Janeiro and Istanbul. The focus will be on the problems

of the growth of megacities in the developing

countries and non-sustainable urban development in

the industrialized countries.The URBAN 21 international

commission will submit the ‘World Report on

the Urban Future’ to the Conference. Finally, the

Conference is to adopt a declaration that will outline

the cornerstones of future worldwide urban policy

and point out the way for urban development in the

21st century (BBR, 1999).

Recommendations for action to promote

sustainable urban development

In terms of urban planning, ecological concerns are

at the forefront with respect to biosphere conservation

– however, without the integration of social and

ecological concerns, the positive effects of purely

ecological urban planning will remain marginal. An

adequate foundation for evaluation is initially of central

importance for the protection of the urban biosphere.
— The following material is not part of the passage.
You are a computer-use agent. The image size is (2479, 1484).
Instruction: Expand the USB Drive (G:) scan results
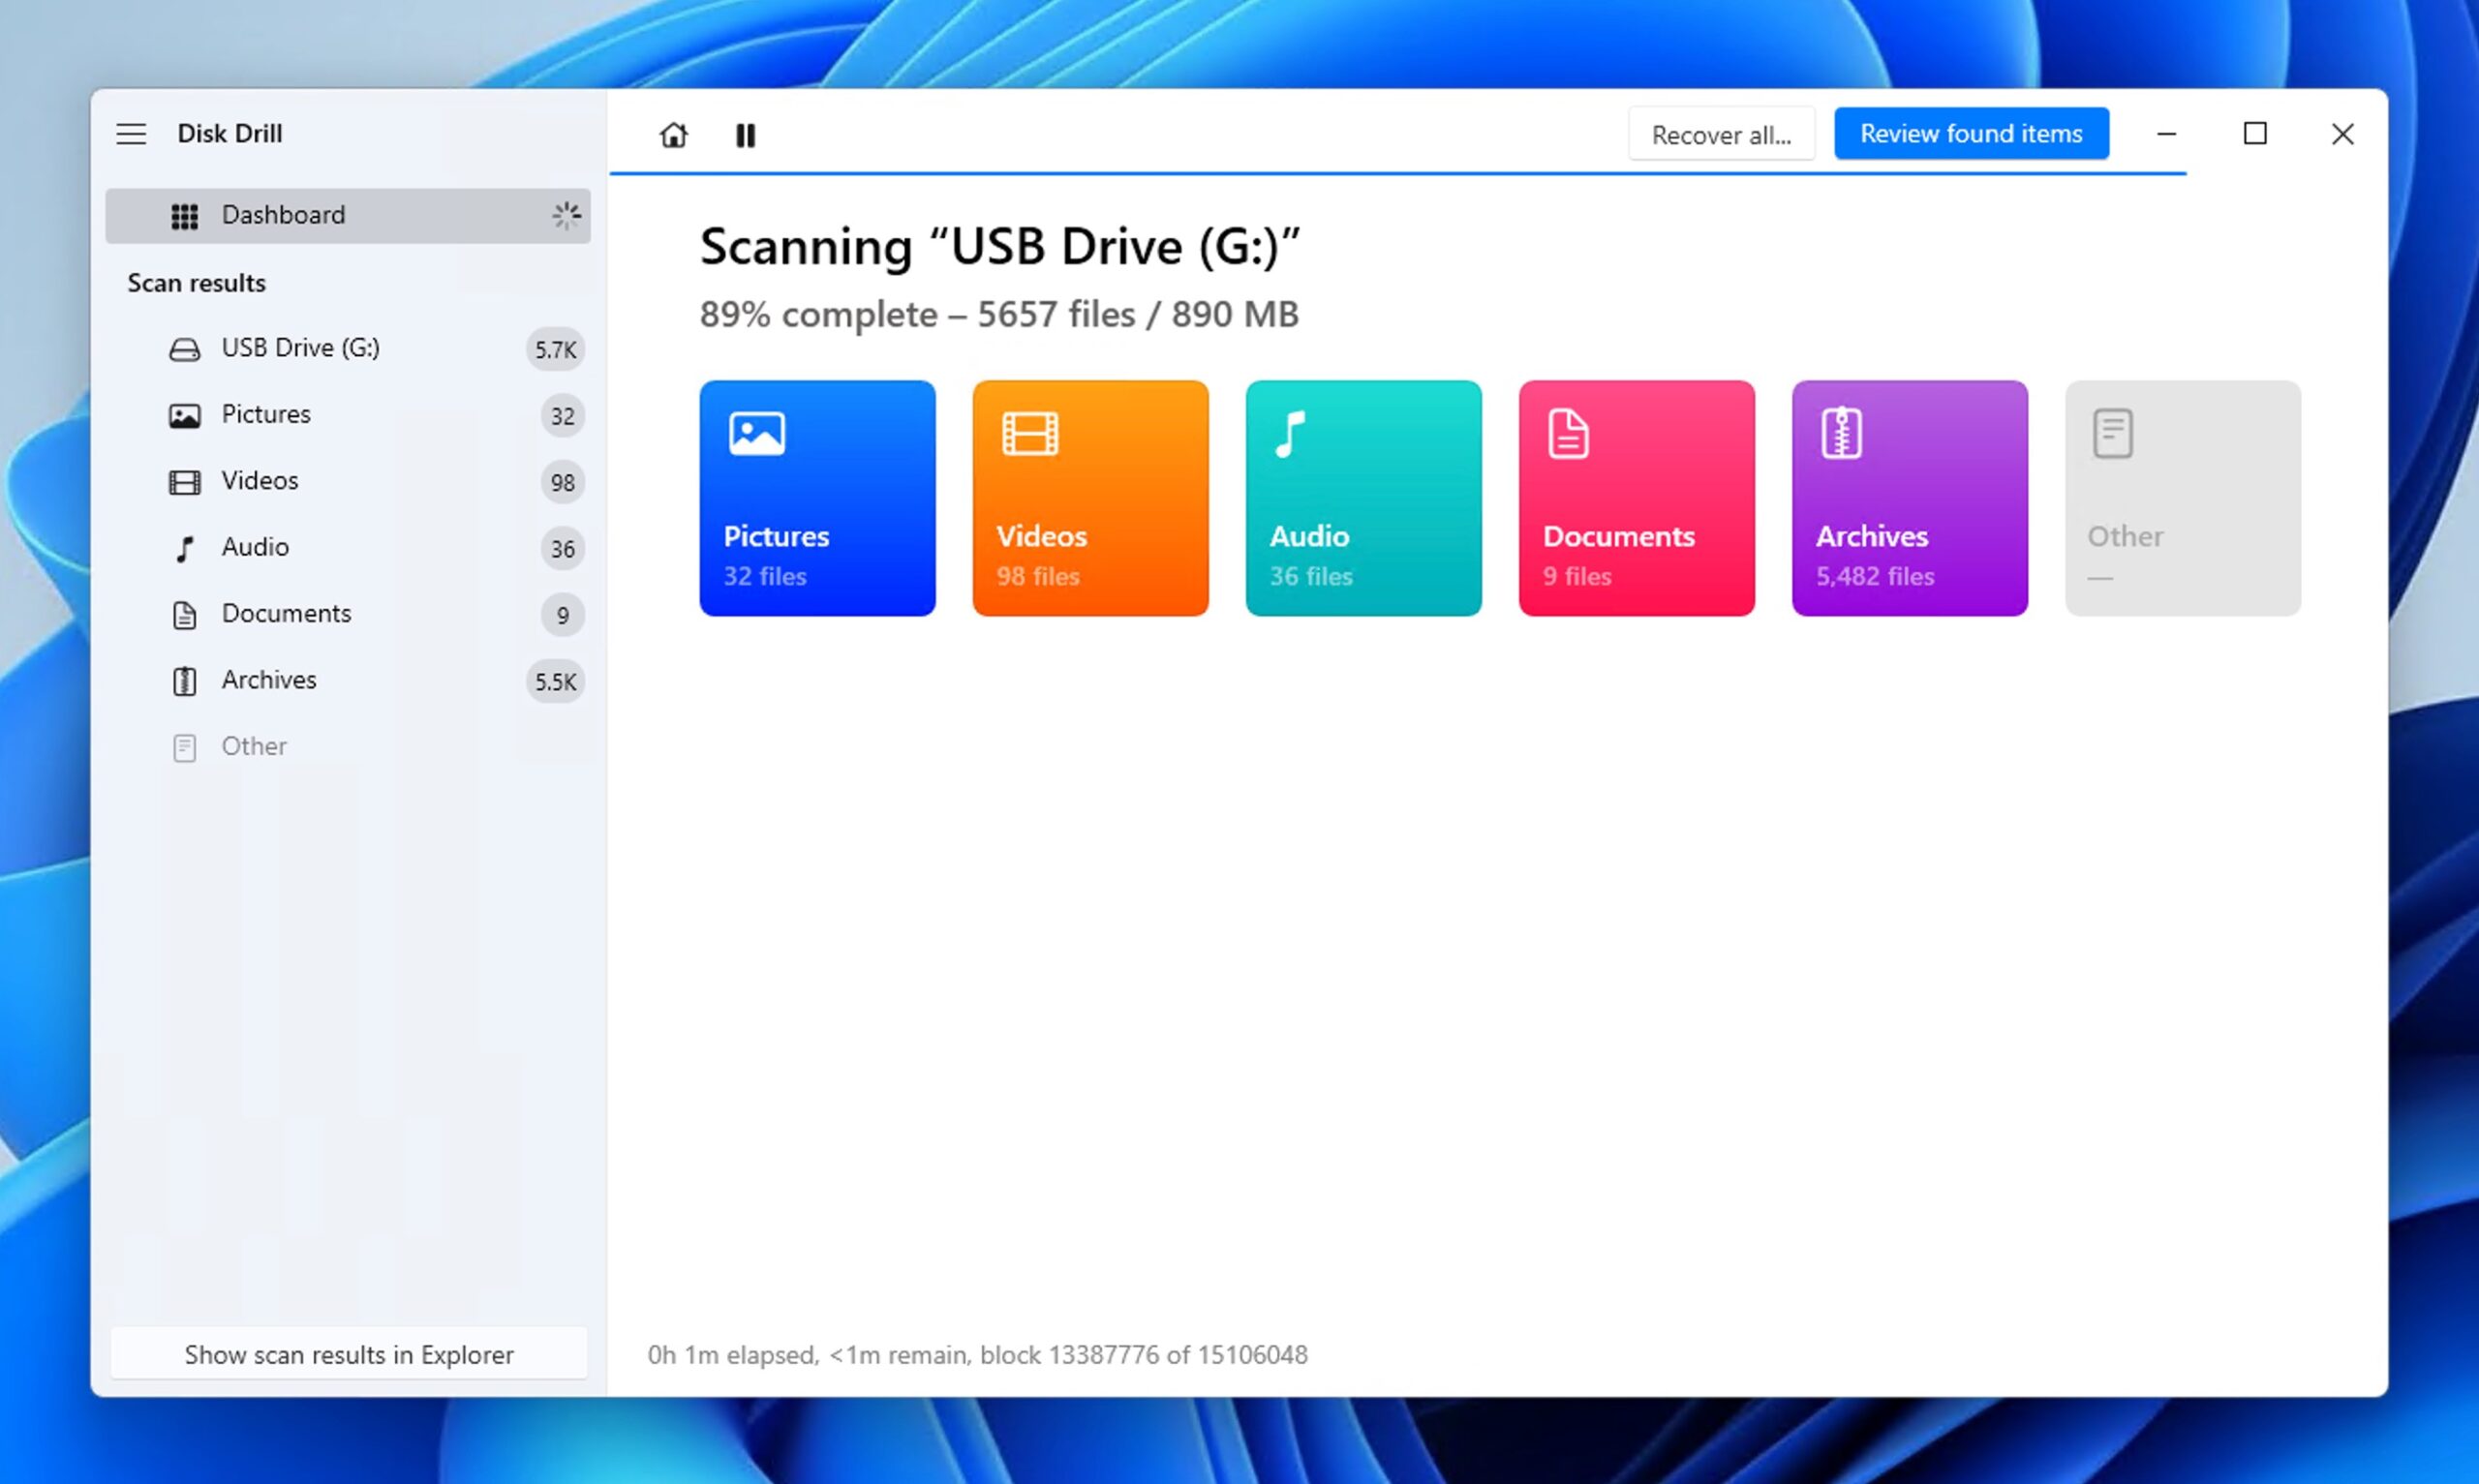click(x=300, y=348)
In order to ensure a fair assessment of the

conservation and use requirements of the biosphere,

it is necessary to make a comprehensive inventory

and valuation of existing biotopes. This requirement

is accommodated in Germany by the nationwide

mapping of biotopes, which now comprises over 200

maps, especially in small and medium-sized towns

(Schulte et al, 1993). Since 1990 there has been international

cooperation with Brazil to see whether the

methods developed in Germany can be transferred

to other countries and preliminary results have

already been achieved (Schulte et al, 1994).
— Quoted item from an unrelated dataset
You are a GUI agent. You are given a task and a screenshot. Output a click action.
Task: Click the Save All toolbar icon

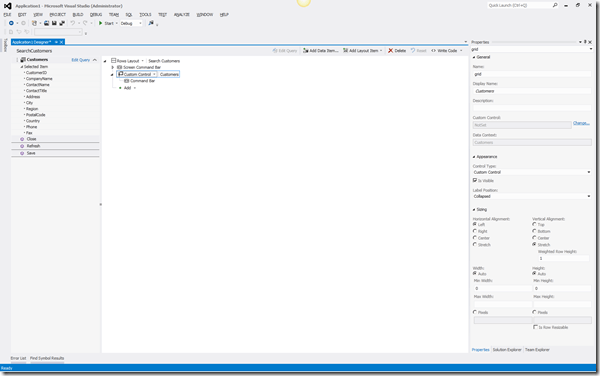[x=62, y=23]
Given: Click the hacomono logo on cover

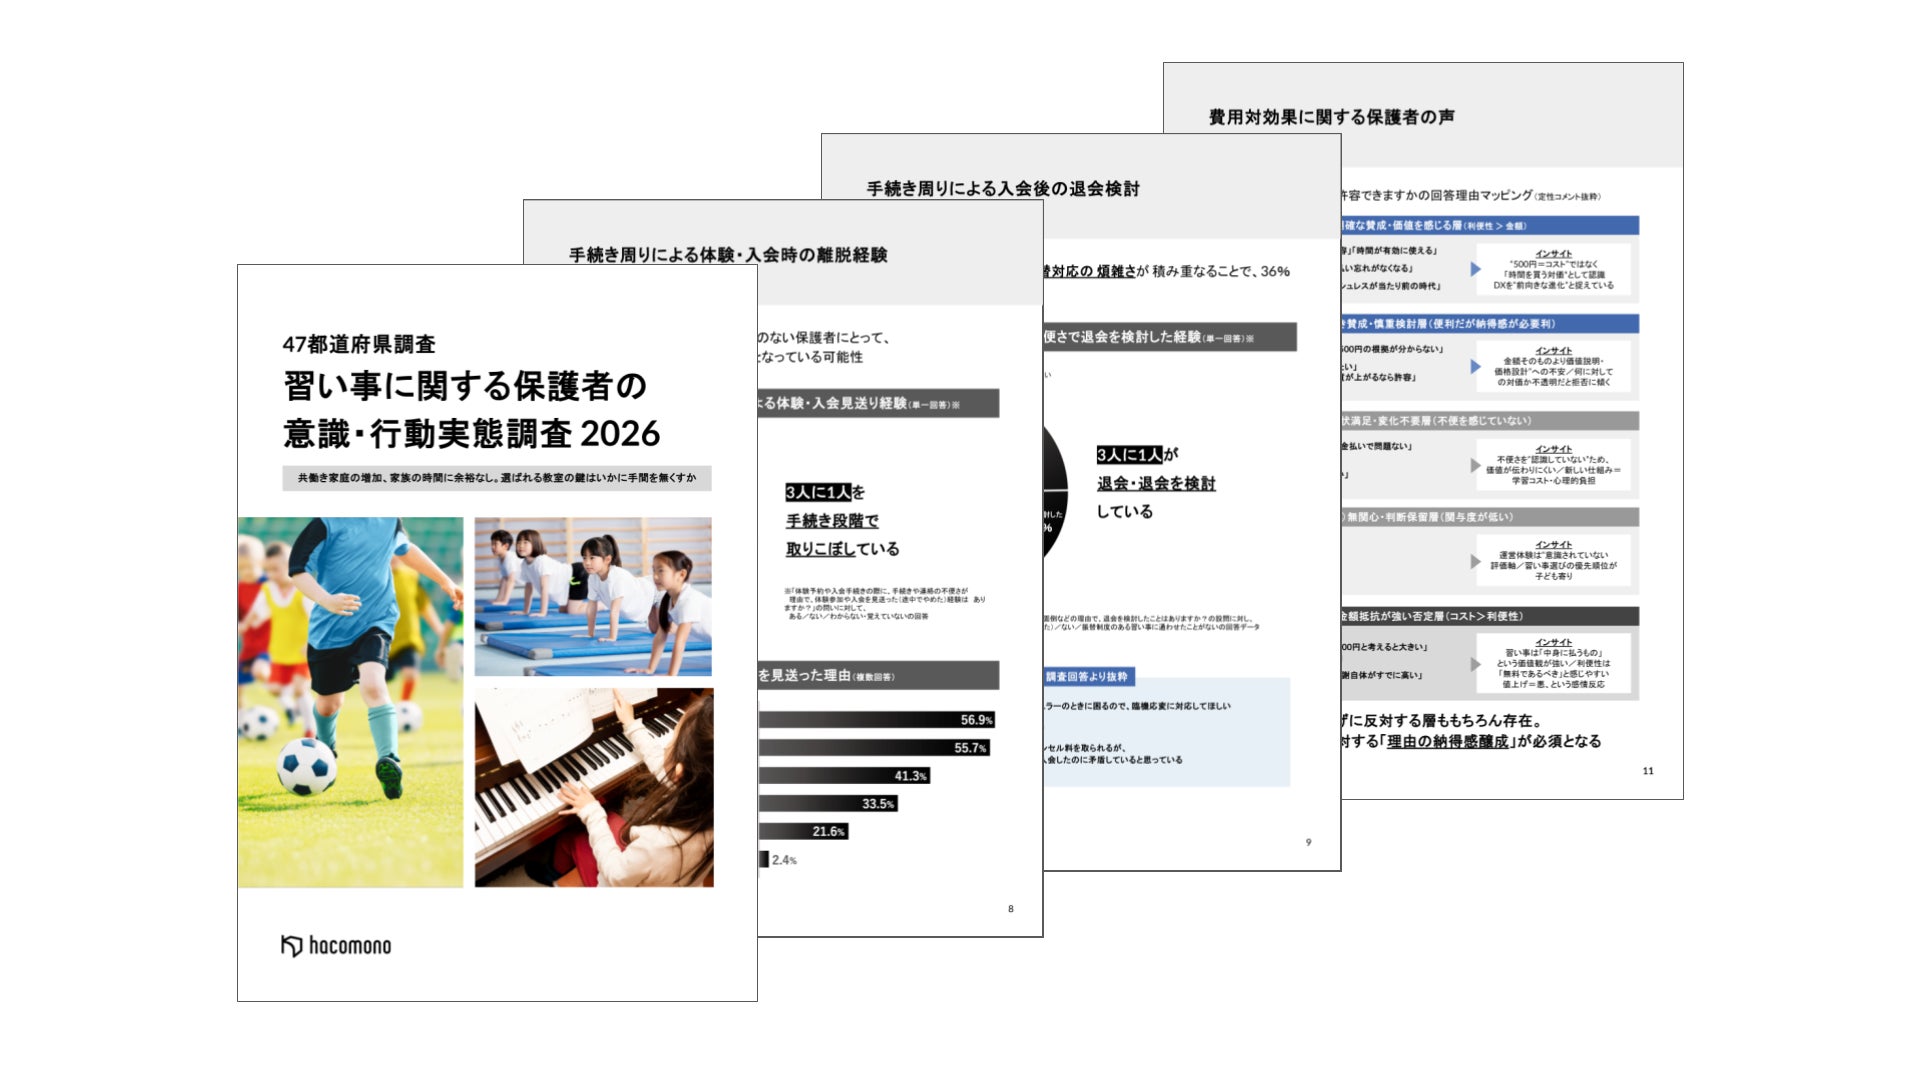Looking at the screenshot, I should (336, 946).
For sustainable urban development geared towards

the protection of the biosphere, the following points

of departure for town planning also emerge: (Becker,

1992; Loske, 1996; Birzer at al., 1997):

• Creation of structures for supply and disposal

(energy and waste) that allow the efficient

exploitation of resources used and the introduction

of biogeochemical cycles (Section E 3.2).
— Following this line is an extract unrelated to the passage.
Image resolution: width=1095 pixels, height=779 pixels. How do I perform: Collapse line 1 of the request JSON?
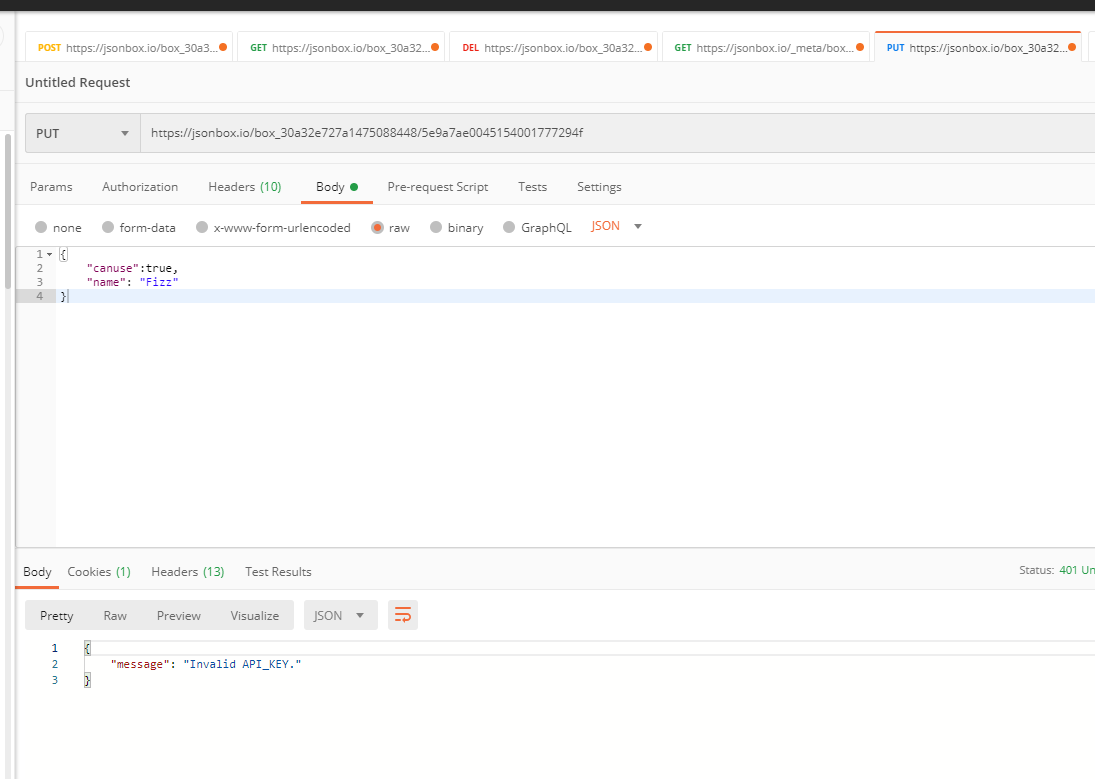pos(48,253)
• Prevention of urban sprawl in urban peripheral

zones. However, subsequent population concentrations

should not take place to the detriment of

open spaces. Soil sealing should be reduced and

ecological building should be promoted.

• Drawing up concepts for inner city open spaces in

order to increase the proportion of open spaces

and to interlink them, for example, as habitat-type

compounds (Fachdienst Natur und Umwelt der

Stadt Neumünster, 1999). The aim should be to

secure biological diversity and its functions in

towns. Special significance is given to fallow land,

gaps in building and green spaces.With fallow land

in particular, there is usually special pressure for

economic use, for which land use plans have frequently

already made provision although this is in

conflict with existing, often informal, uses.